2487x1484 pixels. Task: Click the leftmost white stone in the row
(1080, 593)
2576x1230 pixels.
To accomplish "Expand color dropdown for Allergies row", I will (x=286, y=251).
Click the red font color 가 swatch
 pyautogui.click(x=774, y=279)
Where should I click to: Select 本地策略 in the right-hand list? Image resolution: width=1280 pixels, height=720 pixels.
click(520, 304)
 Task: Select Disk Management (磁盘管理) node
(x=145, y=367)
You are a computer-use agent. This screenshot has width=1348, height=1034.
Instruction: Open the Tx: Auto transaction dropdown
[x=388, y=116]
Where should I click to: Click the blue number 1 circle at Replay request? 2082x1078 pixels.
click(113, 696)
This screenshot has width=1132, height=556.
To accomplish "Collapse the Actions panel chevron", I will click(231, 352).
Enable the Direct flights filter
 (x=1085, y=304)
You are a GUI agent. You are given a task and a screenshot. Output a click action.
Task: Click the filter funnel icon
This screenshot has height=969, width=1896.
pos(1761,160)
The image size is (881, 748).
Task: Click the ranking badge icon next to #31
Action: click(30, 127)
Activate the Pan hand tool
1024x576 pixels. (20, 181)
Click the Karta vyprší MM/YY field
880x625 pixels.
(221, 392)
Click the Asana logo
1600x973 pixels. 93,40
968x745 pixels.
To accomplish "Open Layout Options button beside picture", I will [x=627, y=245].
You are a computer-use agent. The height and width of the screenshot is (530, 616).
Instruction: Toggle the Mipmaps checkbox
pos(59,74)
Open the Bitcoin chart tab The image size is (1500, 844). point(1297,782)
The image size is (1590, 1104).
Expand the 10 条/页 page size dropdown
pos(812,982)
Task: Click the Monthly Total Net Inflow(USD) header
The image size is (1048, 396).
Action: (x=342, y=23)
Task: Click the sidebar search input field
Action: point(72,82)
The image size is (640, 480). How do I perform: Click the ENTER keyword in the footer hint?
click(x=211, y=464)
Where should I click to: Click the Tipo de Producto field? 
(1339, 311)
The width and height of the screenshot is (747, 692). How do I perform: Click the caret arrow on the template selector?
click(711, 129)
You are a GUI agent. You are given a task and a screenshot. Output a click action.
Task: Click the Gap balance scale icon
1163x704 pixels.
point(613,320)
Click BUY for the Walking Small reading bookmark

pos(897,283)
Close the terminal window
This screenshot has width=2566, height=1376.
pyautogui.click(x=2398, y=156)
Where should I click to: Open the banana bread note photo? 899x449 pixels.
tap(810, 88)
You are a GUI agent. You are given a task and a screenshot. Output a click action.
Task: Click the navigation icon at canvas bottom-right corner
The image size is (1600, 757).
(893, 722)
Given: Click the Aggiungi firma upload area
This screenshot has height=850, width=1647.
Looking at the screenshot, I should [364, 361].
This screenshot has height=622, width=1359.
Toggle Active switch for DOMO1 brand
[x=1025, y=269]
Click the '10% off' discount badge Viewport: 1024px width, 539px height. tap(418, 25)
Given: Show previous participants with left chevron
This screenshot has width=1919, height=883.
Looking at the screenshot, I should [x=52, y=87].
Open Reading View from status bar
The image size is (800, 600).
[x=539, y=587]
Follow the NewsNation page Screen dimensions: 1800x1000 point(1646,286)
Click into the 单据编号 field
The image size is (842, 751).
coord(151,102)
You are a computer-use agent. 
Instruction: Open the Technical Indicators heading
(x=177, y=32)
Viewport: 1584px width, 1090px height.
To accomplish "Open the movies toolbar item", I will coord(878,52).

● **WHAT THIS TASK INVOLVES**
Can you edit the material from its start through the line holding "(1339, 311)", inclusive, so that "dropdown" becomes "menu" and everything else stays the same, and give back only those lines?

● **ANSWER TO THIS TASK**
2487x1484 pixels. Task: Click the leftmost white stone in the row
(1080, 593)
2576x1230 pixels.
To accomplish "Expand color menu for Allergies row", I will (x=286, y=251).
Click the red font color 가 swatch
 pyautogui.click(x=774, y=279)
Where should I click to: Select 本地策略 in the right-hand list? Image resolution: width=1280 pixels, height=720 pixels.
click(520, 304)
 Task: Select Disk Management (磁盘管理) node
(x=145, y=367)
You are a computer-use agent. This screenshot has width=1348, height=1034.
Instruction: Open the Tx: Auto transaction menu
[x=388, y=116]
Where should I click to: Click the blue number 1 circle at Replay request? 2082x1078 pixels.
click(113, 696)
This screenshot has width=1132, height=556.
To accomplish "Collapse the Actions panel chevron", I will click(231, 352).
Enable the Direct flights filter
 (x=1085, y=304)
You are a GUI agent. You are given a task and a screenshot. Output a click action.
Task: Click the filter funnel icon
This screenshot has height=969, width=1896.
pos(1761,160)
The image size is (881, 748).
Task: Click the ranking badge icon next to #31
Action: click(30, 127)
Activate the Pan hand tool
1024x576 pixels. (20, 181)
Click the Karta vyprší MM/YY field
880x625 pixels.
(221, 392)
Click the Asana logo
1600x973 pixels. 93,40
968x745 pixels.
To accomplish "Open Layout Options button beside picture", I will [x=627, y=245].
You are a computer-use agent. The height and width of the screenshot is (530, 616).
Instruction: Toggle the Mipmaps checkbox
pos(59,74)
Open the Bitcoin chart tab The image size is (1500, 844). point(1297,782)
The image size is (1590, 1104).
Expand the 10 条/页 page size menu
pos(812,982)
Task: Click the Monthly Total Net Inflow(USD) header
The image size is (1048, 396).
Action: (x=342, y=23)
Task: Click the sidebar search input field
Action: point(72,82)
The image size is (640, 480). How do I perform: Click the ENTER keyword in the footer hint?
click(x=211, y=464)
Where should I click to: Click the Tipo de Producto field? 
(1339, 311)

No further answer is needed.